* Action item
Quote the passage of the Lac-Mégantic oil spill article starting with "Polycyclic aromatic hydrocarbons are" and going on through "of the SVP.".

* Excerpt
Nearly 5.7 million litres of crude oil spilled out of derailed train cars and leached into the water, soil and air of Lac-Mégantic following the July 6 disaster.
But the government has yet to release any information about the potentially harmful contaminants in that oil and their effect on the environment.
The Quebec environmental group Société pour vaincre la pollution (SVP) took matters into its own hands and tested samples from the Chaudière River, which runs through town, a week after the train derailment.
The SVP released those results today, which suggest a severe impact on water quality and soil in the affected area.
The analysis suggests extremely high levels of polycyclic aromatic hydrocarbons, a figure 394,444 times the standard acceptable for surface waters mandated by the provincial government.
Polycyclic aromatic hydrocarbons are potential carcinogens materials commonly found in crude oil.
“The toxicity of this oil is quite high, which means people have to take extra precautions during cleanup,” said Daniel Green, co-president of the SVP.
As well, the concentration of arsenic detected on the water's surface is said to have exceeded the government's acceptable standard by 28 times.

[Collection entries]
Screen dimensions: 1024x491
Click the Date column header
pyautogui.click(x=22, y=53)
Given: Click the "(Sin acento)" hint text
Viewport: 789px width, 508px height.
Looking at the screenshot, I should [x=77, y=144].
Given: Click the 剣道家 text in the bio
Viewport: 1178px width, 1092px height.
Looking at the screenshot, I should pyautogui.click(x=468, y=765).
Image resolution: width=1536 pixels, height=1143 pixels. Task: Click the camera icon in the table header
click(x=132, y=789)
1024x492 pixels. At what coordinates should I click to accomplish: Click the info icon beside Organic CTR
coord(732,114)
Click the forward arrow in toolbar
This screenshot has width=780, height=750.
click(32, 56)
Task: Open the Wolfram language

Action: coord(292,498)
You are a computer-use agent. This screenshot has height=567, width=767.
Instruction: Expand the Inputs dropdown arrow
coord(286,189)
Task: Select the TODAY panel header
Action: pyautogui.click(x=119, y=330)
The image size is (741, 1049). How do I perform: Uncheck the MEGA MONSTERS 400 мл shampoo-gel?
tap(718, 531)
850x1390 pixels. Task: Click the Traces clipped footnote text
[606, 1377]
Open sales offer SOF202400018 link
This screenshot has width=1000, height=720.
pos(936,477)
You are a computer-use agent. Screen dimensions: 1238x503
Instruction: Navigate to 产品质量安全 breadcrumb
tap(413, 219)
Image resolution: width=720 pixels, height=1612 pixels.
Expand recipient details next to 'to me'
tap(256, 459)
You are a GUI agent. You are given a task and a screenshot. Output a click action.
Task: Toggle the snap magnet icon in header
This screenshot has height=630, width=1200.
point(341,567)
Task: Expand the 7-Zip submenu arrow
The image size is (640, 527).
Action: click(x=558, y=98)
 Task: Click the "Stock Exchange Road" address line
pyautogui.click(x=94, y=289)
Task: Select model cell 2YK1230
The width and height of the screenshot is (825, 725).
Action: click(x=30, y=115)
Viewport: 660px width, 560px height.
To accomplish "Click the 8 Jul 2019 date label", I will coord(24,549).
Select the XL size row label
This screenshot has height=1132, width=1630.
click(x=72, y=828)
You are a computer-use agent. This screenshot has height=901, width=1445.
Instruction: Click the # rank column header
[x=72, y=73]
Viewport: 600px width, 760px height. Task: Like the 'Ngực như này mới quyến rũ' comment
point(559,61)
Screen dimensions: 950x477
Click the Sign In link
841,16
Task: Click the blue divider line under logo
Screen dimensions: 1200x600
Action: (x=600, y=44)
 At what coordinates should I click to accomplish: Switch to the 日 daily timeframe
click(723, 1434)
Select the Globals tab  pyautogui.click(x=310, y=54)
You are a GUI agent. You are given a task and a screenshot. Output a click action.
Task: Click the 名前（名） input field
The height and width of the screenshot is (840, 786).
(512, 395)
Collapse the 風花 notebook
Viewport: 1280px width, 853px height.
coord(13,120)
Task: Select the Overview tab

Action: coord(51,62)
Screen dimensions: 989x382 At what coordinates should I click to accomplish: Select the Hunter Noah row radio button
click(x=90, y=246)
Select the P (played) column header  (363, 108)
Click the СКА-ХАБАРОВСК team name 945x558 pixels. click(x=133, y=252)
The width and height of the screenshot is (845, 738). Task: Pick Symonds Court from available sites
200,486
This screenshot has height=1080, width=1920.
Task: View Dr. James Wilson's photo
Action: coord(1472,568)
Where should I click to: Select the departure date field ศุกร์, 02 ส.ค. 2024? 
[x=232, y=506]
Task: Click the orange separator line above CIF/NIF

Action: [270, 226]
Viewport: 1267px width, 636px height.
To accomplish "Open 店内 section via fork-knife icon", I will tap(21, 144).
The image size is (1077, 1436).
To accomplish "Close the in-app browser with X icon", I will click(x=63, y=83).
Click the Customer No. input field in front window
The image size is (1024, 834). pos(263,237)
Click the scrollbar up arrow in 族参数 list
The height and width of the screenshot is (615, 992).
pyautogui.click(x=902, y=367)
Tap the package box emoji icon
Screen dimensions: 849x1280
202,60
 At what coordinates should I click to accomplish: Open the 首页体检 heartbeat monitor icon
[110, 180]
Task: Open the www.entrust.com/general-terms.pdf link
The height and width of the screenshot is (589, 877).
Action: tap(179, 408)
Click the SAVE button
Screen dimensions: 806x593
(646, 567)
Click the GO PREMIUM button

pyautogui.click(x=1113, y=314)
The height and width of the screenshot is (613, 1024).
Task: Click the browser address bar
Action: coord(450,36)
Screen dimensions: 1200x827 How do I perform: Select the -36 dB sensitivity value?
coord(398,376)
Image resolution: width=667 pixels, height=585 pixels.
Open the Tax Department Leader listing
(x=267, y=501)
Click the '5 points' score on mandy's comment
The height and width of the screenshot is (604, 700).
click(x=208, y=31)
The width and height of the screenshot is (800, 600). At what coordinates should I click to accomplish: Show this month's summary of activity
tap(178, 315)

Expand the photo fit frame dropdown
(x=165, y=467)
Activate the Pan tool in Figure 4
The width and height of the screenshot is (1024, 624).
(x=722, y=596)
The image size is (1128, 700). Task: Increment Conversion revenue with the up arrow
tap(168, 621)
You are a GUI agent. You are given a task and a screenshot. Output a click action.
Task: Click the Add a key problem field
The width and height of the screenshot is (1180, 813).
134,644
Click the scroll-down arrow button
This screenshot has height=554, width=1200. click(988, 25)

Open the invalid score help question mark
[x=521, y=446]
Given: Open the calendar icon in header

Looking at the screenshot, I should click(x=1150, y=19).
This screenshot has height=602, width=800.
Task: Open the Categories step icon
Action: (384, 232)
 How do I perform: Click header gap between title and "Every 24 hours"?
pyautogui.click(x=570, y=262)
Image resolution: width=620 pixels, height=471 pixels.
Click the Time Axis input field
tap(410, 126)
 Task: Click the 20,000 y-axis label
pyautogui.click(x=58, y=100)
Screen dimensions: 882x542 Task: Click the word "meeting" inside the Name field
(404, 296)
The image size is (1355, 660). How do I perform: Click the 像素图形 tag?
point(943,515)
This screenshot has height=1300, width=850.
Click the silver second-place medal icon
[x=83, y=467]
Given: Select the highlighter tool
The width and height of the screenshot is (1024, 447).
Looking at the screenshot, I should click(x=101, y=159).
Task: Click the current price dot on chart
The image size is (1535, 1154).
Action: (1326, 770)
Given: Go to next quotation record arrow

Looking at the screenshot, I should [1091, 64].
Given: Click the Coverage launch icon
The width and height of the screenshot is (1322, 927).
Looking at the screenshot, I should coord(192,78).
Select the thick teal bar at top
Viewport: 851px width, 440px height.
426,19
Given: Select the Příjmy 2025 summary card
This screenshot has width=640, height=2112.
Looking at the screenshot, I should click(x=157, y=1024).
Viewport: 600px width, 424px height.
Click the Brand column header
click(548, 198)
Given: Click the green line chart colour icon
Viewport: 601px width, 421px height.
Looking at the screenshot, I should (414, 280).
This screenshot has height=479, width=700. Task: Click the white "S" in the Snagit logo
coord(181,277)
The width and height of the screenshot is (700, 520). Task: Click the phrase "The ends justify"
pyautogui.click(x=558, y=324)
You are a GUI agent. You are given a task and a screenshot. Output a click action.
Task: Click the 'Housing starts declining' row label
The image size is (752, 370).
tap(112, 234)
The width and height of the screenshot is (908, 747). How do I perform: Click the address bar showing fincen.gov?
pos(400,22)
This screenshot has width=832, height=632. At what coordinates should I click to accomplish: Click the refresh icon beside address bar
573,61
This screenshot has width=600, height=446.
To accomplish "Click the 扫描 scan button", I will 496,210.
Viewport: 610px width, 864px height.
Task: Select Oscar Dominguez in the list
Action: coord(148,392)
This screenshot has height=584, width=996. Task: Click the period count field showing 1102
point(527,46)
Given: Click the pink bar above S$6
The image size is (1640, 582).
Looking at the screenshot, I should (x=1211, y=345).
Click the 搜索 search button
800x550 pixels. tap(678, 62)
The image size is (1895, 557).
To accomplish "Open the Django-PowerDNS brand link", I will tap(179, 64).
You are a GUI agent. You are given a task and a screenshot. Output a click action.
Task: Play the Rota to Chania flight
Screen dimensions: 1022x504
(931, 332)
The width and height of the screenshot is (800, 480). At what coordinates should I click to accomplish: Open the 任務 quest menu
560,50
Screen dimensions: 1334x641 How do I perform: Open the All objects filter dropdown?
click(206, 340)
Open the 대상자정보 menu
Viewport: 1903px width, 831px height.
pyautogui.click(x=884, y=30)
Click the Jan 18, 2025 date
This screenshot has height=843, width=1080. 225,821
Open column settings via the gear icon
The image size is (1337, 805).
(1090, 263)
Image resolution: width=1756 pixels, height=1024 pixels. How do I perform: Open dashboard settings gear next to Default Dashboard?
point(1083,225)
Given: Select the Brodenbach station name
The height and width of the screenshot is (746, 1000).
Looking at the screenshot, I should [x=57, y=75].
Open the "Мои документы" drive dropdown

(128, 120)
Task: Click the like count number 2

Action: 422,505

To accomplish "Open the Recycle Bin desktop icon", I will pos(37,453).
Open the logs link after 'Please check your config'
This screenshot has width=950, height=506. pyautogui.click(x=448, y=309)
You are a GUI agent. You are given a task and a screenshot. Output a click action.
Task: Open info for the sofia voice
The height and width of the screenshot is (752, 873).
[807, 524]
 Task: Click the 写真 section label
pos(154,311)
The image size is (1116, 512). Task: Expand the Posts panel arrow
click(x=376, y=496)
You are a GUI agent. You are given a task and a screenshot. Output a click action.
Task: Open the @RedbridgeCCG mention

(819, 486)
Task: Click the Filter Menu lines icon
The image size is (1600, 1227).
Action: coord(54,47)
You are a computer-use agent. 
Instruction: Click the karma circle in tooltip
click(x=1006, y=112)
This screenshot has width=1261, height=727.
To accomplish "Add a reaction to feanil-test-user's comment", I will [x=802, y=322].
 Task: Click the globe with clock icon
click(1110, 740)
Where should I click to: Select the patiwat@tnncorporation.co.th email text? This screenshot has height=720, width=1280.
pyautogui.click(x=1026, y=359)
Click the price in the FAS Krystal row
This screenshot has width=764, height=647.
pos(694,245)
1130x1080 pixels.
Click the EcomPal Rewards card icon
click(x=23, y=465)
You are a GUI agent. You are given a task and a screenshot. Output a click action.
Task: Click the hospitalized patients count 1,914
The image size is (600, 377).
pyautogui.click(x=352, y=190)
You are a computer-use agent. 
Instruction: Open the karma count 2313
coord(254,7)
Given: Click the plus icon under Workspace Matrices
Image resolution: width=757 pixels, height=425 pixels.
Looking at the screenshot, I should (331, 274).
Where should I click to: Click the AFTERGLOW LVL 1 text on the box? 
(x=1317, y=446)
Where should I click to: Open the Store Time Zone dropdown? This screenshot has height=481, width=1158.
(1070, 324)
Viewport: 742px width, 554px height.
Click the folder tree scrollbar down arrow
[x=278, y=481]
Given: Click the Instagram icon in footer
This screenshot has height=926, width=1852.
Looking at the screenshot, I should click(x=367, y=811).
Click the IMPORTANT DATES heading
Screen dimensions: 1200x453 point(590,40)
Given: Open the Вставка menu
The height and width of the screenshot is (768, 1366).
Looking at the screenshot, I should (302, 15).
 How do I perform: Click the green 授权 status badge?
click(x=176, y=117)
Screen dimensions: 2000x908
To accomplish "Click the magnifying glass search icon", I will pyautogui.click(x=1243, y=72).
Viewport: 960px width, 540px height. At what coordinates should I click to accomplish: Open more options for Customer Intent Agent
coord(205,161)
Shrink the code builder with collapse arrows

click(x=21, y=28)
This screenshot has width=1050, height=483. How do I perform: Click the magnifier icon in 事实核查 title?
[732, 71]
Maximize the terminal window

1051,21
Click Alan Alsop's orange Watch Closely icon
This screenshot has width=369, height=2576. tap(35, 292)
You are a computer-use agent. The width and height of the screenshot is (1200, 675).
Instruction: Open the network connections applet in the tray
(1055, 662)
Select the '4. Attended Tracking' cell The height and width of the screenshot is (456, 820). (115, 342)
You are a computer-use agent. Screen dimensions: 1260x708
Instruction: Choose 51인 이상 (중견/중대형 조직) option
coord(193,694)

* Output of the task
Polycyclic aromatic hydrocarbons are potential carcinogens materials commonly found in crude oil.
“The toxicity of this oil is quite high, which means people have to take extra precautions during cleanup,” said Daniel Green, co-president of the SVP.